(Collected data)
========================================================================

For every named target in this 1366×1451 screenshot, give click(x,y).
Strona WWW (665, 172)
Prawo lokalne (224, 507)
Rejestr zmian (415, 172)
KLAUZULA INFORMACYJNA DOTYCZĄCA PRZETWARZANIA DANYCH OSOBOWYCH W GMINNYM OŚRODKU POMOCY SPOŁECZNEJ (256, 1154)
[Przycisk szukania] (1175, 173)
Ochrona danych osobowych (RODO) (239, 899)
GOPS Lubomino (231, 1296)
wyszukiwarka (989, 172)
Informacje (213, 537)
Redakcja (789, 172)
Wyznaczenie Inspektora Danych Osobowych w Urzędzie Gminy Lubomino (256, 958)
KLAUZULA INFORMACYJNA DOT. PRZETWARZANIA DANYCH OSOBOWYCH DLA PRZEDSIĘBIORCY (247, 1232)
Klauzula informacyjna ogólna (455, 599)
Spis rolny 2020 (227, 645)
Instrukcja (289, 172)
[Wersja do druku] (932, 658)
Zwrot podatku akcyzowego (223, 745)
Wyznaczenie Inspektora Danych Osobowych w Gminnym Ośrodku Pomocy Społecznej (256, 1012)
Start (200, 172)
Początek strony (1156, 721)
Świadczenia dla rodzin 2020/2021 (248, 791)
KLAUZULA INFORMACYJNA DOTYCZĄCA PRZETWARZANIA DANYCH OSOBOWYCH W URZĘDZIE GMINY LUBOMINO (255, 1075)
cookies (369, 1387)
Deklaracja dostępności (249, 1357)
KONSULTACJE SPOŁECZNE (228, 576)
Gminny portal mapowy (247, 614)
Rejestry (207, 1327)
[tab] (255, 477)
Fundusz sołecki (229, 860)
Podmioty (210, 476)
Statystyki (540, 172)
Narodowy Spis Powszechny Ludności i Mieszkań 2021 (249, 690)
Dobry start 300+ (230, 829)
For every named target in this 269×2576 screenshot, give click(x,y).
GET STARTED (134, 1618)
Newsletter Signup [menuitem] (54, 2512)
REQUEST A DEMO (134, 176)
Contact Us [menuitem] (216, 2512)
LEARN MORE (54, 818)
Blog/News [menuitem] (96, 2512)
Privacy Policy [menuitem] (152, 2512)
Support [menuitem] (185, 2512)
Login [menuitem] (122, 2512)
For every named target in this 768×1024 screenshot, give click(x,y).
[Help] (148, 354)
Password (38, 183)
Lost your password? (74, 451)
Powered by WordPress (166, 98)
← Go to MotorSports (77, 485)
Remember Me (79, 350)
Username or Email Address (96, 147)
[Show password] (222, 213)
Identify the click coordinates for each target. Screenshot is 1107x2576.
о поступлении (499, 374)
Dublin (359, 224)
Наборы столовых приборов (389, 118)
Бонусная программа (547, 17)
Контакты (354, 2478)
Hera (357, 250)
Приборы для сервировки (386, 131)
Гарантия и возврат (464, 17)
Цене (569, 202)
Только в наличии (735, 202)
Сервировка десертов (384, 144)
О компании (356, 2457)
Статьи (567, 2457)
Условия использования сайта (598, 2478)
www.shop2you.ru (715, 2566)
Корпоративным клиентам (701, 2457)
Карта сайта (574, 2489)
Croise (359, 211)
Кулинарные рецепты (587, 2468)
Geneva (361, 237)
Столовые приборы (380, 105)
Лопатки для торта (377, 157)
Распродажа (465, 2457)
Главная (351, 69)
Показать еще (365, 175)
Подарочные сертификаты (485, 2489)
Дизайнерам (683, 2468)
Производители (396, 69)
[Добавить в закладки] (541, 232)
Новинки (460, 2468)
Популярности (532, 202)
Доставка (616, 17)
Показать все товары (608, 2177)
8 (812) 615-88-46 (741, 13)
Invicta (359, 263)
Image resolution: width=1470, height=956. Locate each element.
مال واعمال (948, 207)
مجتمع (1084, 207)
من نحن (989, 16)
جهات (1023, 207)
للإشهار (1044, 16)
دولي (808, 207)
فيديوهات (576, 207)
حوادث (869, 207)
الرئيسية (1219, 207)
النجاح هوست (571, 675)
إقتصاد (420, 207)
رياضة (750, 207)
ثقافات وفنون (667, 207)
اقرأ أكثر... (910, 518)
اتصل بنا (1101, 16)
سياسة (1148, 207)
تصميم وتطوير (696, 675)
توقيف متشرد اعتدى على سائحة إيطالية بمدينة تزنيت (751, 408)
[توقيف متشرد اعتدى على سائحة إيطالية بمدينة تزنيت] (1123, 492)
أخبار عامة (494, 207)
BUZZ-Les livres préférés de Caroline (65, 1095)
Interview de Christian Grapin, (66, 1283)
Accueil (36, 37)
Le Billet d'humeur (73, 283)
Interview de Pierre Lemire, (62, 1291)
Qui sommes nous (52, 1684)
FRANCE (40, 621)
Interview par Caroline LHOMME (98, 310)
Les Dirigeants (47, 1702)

========================================================================

A precise copy of all the records is needed.

For every named target in this 1366×1451 screenshot, give click(x,y).
Strona WWW (665, 172)
Prawo lokalne (224, 507)
Rejestr zmian (415, 172)
KLAUZULA INFORMACYJNA DOTYCZĄCA PRZETWARZANIA DANYCH OSOBOWYCH W GMINNYM OŚRODKU POMOCY SPOŁECZNEJ (256, 1154)
[Przycisk szukania] (1175, 173)
Ochrona danych osobowych (RODO) (239, 899)
GOPS Lubomino (231, 1296)
wyszukiwarka (989, 172)
Informacje (213, 537)
Redakcja (789, 172)
Wyznaczenie Inspektora Danych Osobowych w Urzędzie Gminy Lubomino (256, 958)
KLAUZULA INFORMACYJNA DOT. PRZETWARZANIA DANYCH OSOBOWYCH DLA PRZEDSIĘBIORCY (247, 1232)
Klauzula informacyjna ogólna (455, 599)
Spis rolny 2020 (227, 645)
Instrukcja (289, 172)
[Wersja do druku] (932, 658)
Zwrot podatku akcyzowego (223, 745)
Wyznaczenie Inspektora Danych Osobowych w Gminnym Ośrodku Pomocy Społecznej (256, 1012)
Start (200, 172)
Początek strony (1156, 721)
Świadczenia dla rodzin 2020/2021 (248, 791)
KLAUZULA INFORMACYJNA DOTYCZĄCA PRZETWARZANIA DANYCH OSOBOWYCH W URZĘDZIE GMINY LUBOMINO (255, 1075)
cookies (369, 1387)
Deklaracja dostępności (249, 1357)
KONSULTACJE SPOŁECZNE (228, 576)
Gminny portal mapowy (247, 614)
Rejestry (207, 1327)
[tab] (255, 477)
Fundusz sołecki (229, 860)
Podmioty (210, 476)
Statystyki (540, 172)
Narodowy Spis Powszechny Ludności i Mieszkań 2021 (249, 690)
Dobry start 300+ (230, 829)
For every named target in this 269×2576 screenshot, give click(x,y).
GET STARTED (134, 1618)
Newsletter Signup [menuitem] (54, 2512)
REQUEST A DEMO (134, 176)
Contact Us [menuitem] (216, 2512)
LEARN MORE (54, 818)
Blog/News [menuitem] (96, 2512)
Privacy Policy [menuitem] (152, 2512)
Support [menuitem] (185, 2512)
Login [menuitem] (122, 2512)
For every named target in this 768×1024 screenshot, give click(x,y).
[Help] (148, 354)
Password (38, 183)
Lost your password? (74, 451)
Powered by WordPress (166, 98)
← Go to MotorSports (77, 485)
Remember Me (79, 350)
Username or Email Address (96, 147)
[Show password] (222, 213)
Identify the click coordinates for each target. Screenshot is 1107x2576.
о поступлении (499, 374)
Dublin (359, 224)
Наборы столовых приборов (389, 118)
Бонусная программа (547, 17)
Контакты (354, 2478)
Hera (357, 250)
Приборы для сервировки (386, 131)
Гарантия и возврат (464, 17)
Цене (569, 202)
Только в наличии (735, 202)
Сервировка десертов (384, 144)
О компании (356, 2457)
Статьи (567, 2457)
Условия использования сайта (598, 2478)
www.shop2you.ru (715, 2566)
Корпоративным клиентам (701, 2457)
Карта сайта (574, 2489)
Croise (359, 211)
Кулинарные рецепты (587, 2468)
Geneva (361, 237)
Столовые приборы (380, 105)
Лопатки для торта (377, 157)
Распродажа (465, 2457)
Главная (351, 69)
Показать еще (365, 175)
Подарочные сертификаты (485, 2489)
Дизайнерам (683, 2468)
Производители (396, 69)
[Добавить в закладки] (541, 232)
Новинки (460, 2468)
Популярности (532, 202)
Доставка (616, 17)
Показать все товары (608, 2177)
8 (812) 615-88-46 (741, 13)
Invicta (359, 263)
Image resolution: width=1470, height=956. Locate each element.
مال واعمال (948, 207)
مجتمع (1084, 207)
من نحن (989, 16)
جهات (1023, 207)
للإشهار (1044, 16)
دولي (808, 207)
فيديوهات (576, 207)
حوادث (869, 207)
الرئيسية (1219, 207)
النجاح هوست (571, 675)
إقتصاد (420, 207)
رياضة (750, 207)
ثقافات وفنون (667, 207)
اقرأ أكثر... (910, 518)
اتصل بنا (1101, 16)
سياسة (1148, 207)
تصميم وتطوير (696, 675)
توقيف متشرد اعتدى على سائحة إيطالية بمدينة تزنيت (751, 408)
[توقيف متشرد اعتدى على سائحة إيطالية بمدينة تزنيت] (1123, 492)
أخبار عامة (494, 207)
BUZZ-Les livres préférés de Caroline (65, 1095)
Interview de Christian Grapin, (66, 1283)
Accueil (36, 37)
Le Billet d'humeur (73, 283)
Interview de Pierre Lemire, (62, 1291)
Qui sommes nous (52, 1684)
FRANCE (40, 621)
Interview par Caroline LHOMME (98, 310)
Les Dirigeants (47, 1702)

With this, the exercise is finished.